Mercedes Hired ‘Financial Engineers’ to Audit the Price of F1 Car Parts

We knew there were many kinds of engineers, but this is a new one.

byJames Gilboy|
Mercedes Hired ‘Financial Engineers’ to Audit the Price of F1 Car Parts
Mercedes-AMG F1

The Mercedes-AMG Formula 1 Team has hired auditors, or "financial engineers," to track the cost of every part installed on the team's cars.

In an interview with Autosport, Team principal Toto Wolff mentioned the specialized personnel in regards to F1's new budget cap. Like most big team principals, Wolff believes the cap restricts former big spenders like Mercedes. Formerly able to spend $459 million on seizing the championship in 2020, the same team must now do so with about $140 million in 2022—with some extra tacked on to account for inflation. Hence, Mercedes now notes the dollar value of every little piece of the car as it's used.

"We have a tracker with financial engineers that track every single process and every single part that comes into the car," Wolff said to Autosport. "So when we take things out of the truck, the financial engineer notes, the value—when you utilize, it's being counted for."

George Russell in the Mercedes-AMG F1 W13 at the 2022 Hungarian Grand Prix. Jiri Krenek via Mercedes-AMG F1

Hypothetically, this gives Mercedes the ability to calculate the exact dollar value of its 2022 contender, the W13; a figure that has been historically tricky to calculate due to development costs often being rolled into parts costs. Various recent estimates have therefore placed the cost of a single F1 car from $12.2 million to well over $20 million, though their actual prices will vary between teams, and even on the same car as parts develop and change.
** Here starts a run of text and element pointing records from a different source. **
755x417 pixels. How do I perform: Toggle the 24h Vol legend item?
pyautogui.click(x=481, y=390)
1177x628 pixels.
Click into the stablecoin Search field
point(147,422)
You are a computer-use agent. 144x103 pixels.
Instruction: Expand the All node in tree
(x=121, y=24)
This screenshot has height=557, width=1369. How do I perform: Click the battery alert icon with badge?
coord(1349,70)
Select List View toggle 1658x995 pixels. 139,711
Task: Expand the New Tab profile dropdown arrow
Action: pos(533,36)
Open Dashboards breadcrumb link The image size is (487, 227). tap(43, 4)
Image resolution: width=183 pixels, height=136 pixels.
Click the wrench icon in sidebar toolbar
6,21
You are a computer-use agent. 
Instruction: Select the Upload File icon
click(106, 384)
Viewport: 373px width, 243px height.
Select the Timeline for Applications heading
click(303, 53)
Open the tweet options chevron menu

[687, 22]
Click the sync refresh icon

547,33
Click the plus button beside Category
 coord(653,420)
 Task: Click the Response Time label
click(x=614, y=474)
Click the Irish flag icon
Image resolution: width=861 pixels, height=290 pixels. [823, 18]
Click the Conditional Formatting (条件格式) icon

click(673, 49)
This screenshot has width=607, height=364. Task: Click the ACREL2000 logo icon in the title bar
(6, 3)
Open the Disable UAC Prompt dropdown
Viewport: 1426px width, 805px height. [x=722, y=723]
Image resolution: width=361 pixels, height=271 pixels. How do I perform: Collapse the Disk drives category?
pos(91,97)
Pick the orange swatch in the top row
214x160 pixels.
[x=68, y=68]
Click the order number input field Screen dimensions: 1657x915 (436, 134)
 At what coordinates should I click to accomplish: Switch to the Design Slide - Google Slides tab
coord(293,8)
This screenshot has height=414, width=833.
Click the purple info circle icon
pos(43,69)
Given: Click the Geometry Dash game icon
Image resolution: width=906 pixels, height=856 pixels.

It's also highly unlikely that teams themselves didn't know the approximate values of their cars before the budget cap, as it's something they'd need to know anyway. Though budgets may have once been bigger, the sponsors' checks usually haven't been blank, and insuring a car during transport would also require knowing its value. In any case, it's likely not a figure you or I will ever know, as F1 teams won't want to give rivals any clues as to their strengths or weaknesses—both on the track and in the development labs.